* **Fragmento de texto**
En lo que tocaba a nosotras, ella propuso que instauraríamos una exclusiva playa nudista. Hicimos un pacto secreto en donde ahora el juego consistía en quitarnos la ropa para disfrutar de la delicia del sol en nuestra piel. Éramos jóvenes curiosas así que fácilmente aprendimos de todas porqué nos cambiaba el cuerpo. Lo que sí, es que teníamos poca malicia ya que nunca, hasta hace muy poco, descubrimos los restos del pequeño espejo que los primos colgaran desde la azotea para espiarnos por turnos. ¡Los muy pillos!... ellos también hicieron sus pactos. Y mejor ni indagar más al respecto, ya que varios de nosotros estamos casados y con hijos en edad de aquellas complicidades.



Imagen 2.

Así las cosas en esta habitación en la que el olor de los libros y la madera del piso, la huella del sol en el tapete y cada cristal de la ventana, guardan el detalle de muchas historias de nuestra infancia y juventud. Lo que todavía no comprendo, pero celebro, es el por qué esta habitación permanece tan privada, tan íntima e intacta, como suspendida en el tiempo, para invitarme, cada vez que recuerdo o visito la casa de mi abuela, a seguir deseando tenderme en el piso, de frente a la barranca, y contemplar y disfrutar cómo el sol y las cuadrículas de la ventanería recorren lentamente mi alma y mi piel.

* **Datos proporcionados**

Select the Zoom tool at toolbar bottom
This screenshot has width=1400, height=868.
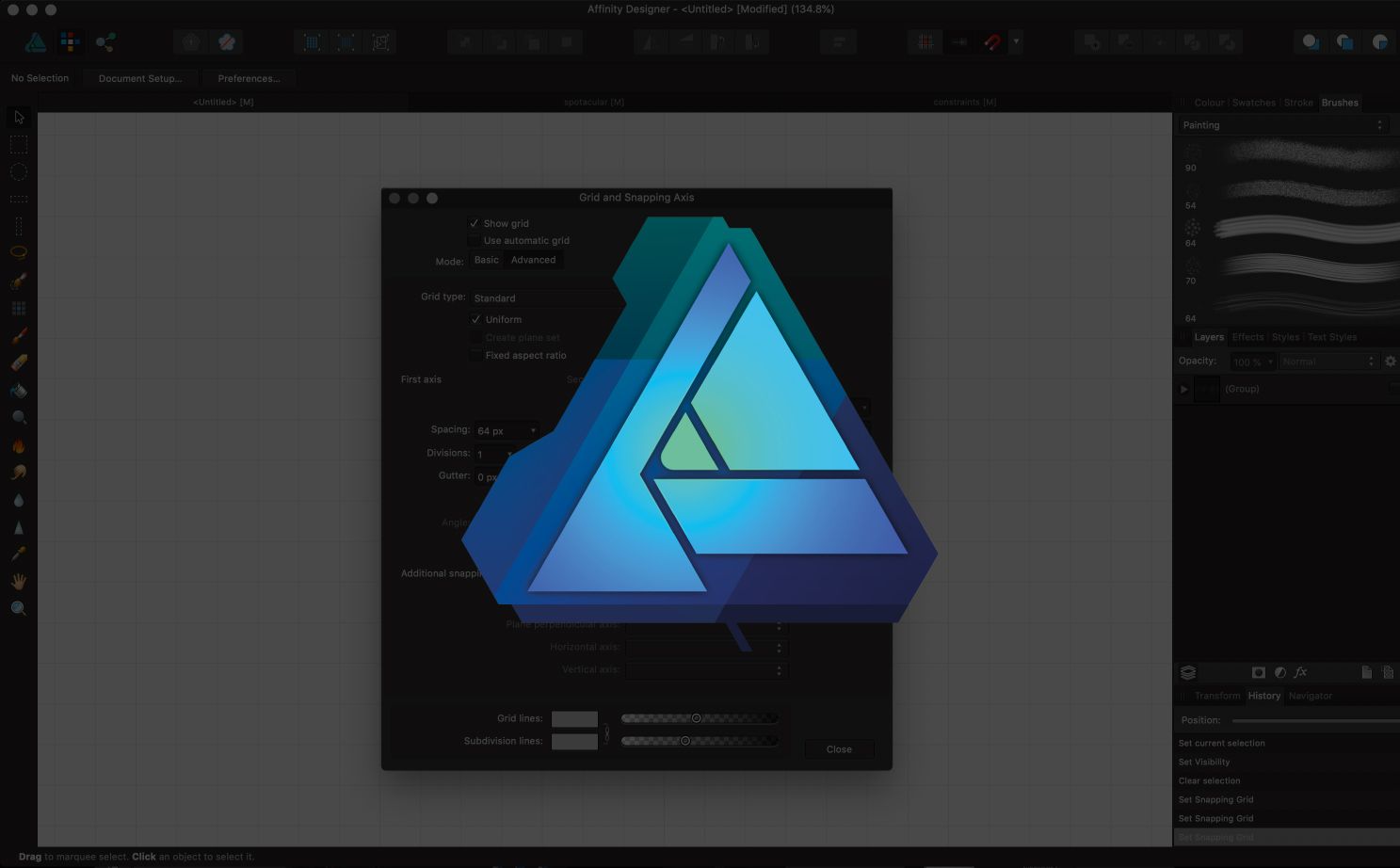point(18,608)
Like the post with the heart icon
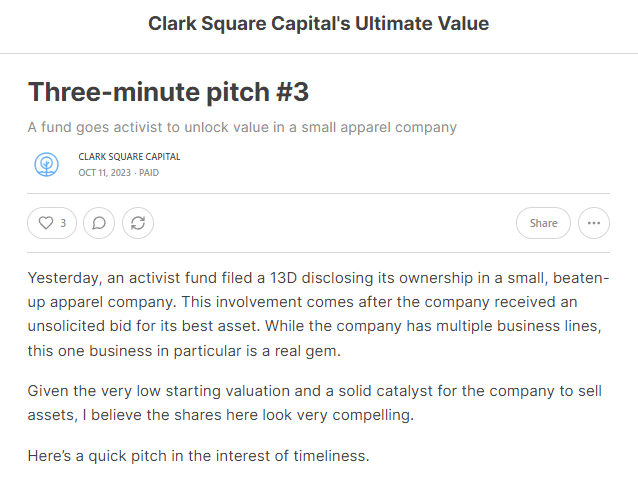This screenshot has height=491, width=638. coord(46,223)
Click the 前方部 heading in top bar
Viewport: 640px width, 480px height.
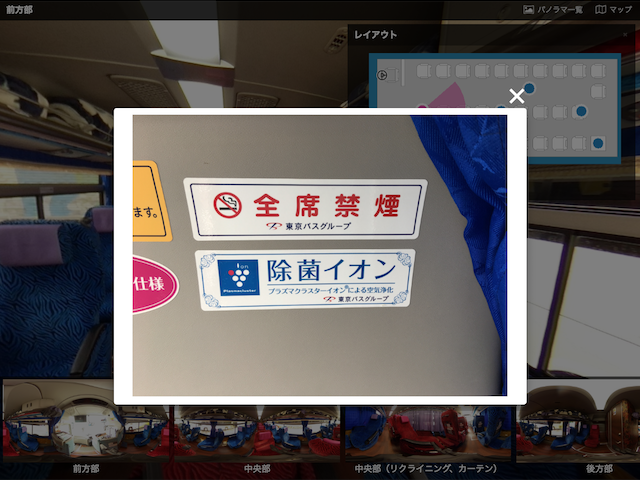pyautogui.click(x=19, y=10)
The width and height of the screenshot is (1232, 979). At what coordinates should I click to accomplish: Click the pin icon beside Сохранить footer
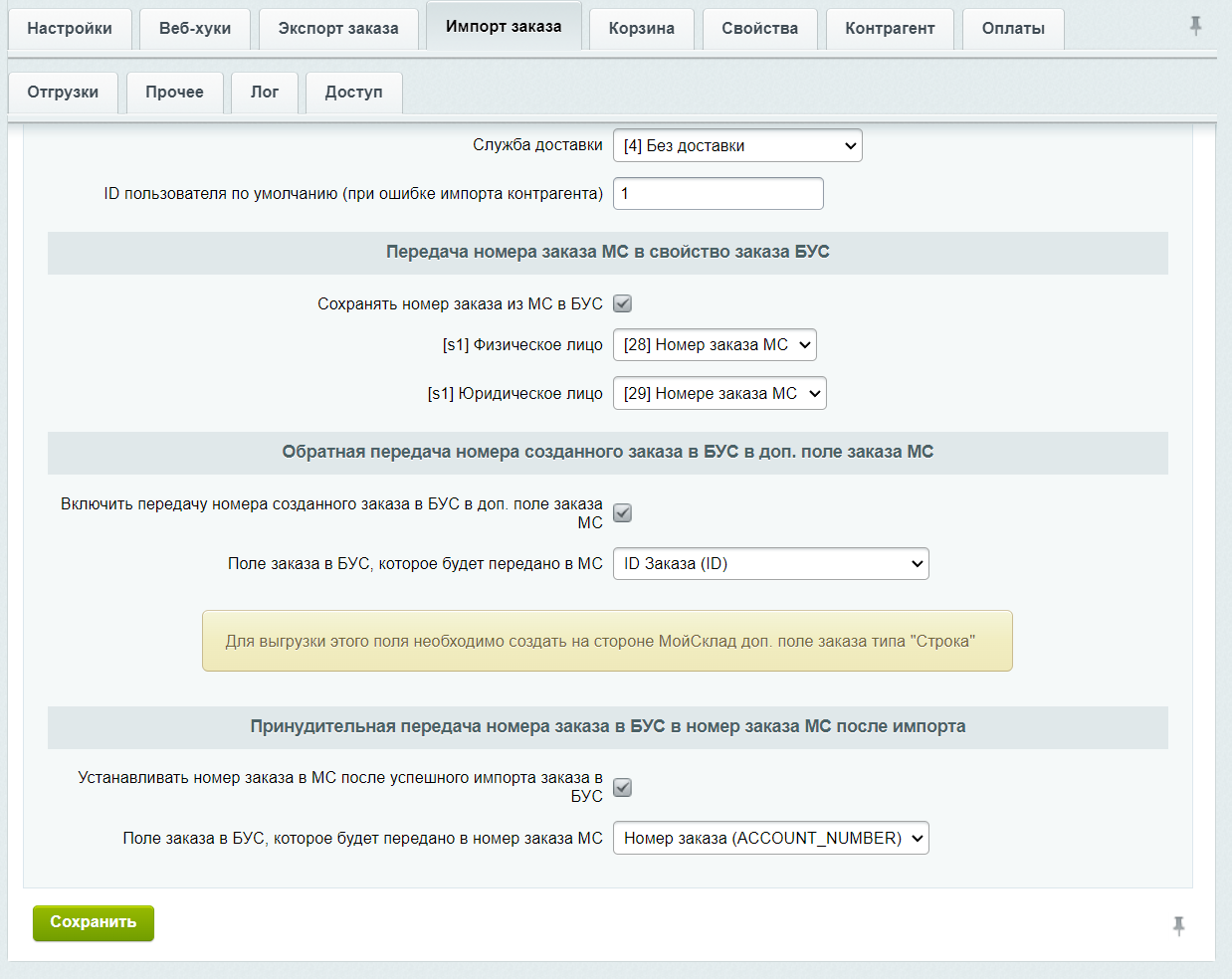point(1178,926)
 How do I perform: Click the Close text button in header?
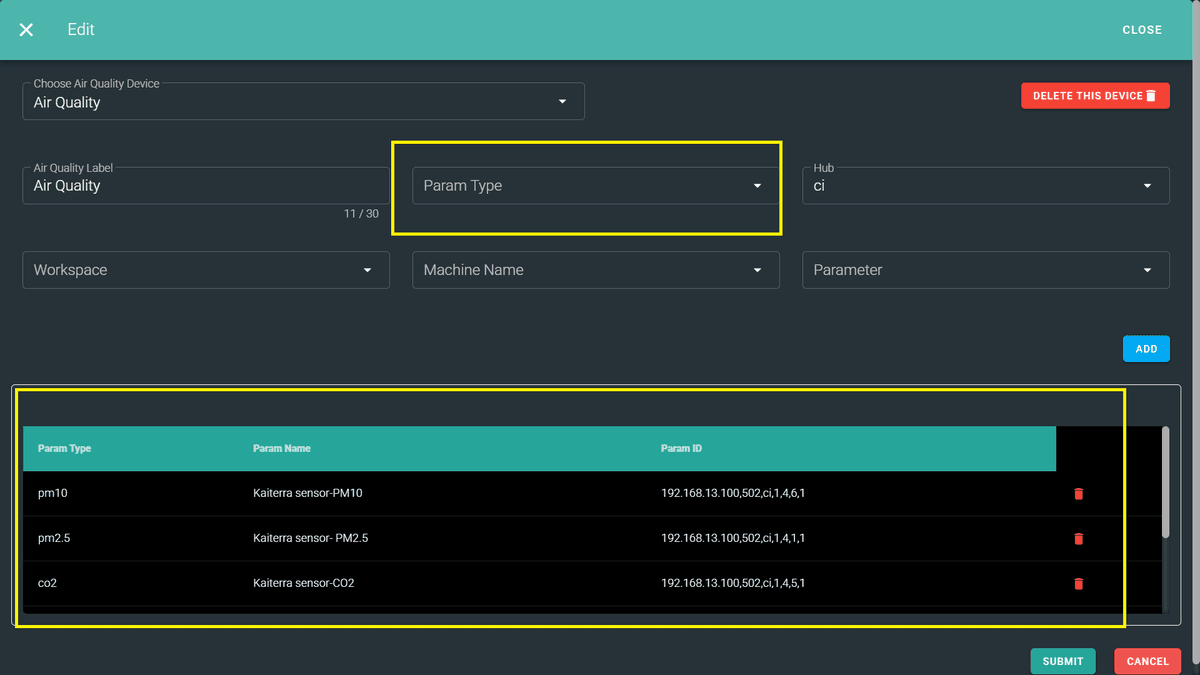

* **Problemas y tareas**
a. Traduzca al inglés esta oración del fragmento sobre la casa de la abuela: "Y mejor ni indagar más al respecto, ya que varios de nosotros estamos casados y con hijos en edad de aquellas complicidades."
b. Transcriba del fragmento sobre la casa de la abuela el pasaje que va desde "Así las cosas" hasta "alma y mi piel.", incluido este último.
c. Conteste con base en el fragmento sobre la casa de la abuela:
(i) ¿Qué situación familiar tienen hoy varios de ellos?
(ii) ¿Qué cosas de la habitación guardan el detalle de muchas historias de la infancia y juventud?
(iii) ¿De frente a qué se desea tenderse en el piso?
Para responder, básese solo en el fragmento sobre la casa de la abuela.

* **Respuestas escritas**
a. And better not to look into it any further, since several of us are married and have children at the age of those complicities.

b.
Así las cosas en esta habitación en la que el olor de los libros y la madera del piso, la huella del sol en el tapete y cada cristal de la ventana, guardan el detalle de muchas historias de nuestra infancia y juventud. Lo que todavía no comprendo, pero celebro, es el por qué esta habitación permanece tan privada, tan íntima e intacta, como suspendida en el tiempo, para invitarme, cada vez que recuerdo o visito la casa de mi abuela, a seguir deseando tenderme en el piso, de frente a la barranca, y contemplar y disfrutar cómo el sol y las cuadrículas de la ventanería recorren lentamente mi alma y mi piel.

c.
(i) Están casados y tienen hijos.
(ii) El olor de los libros y la madera del piso, la huella del sol en el tapete y cada cristal de la ventana.
(iii) De frente a la barranca.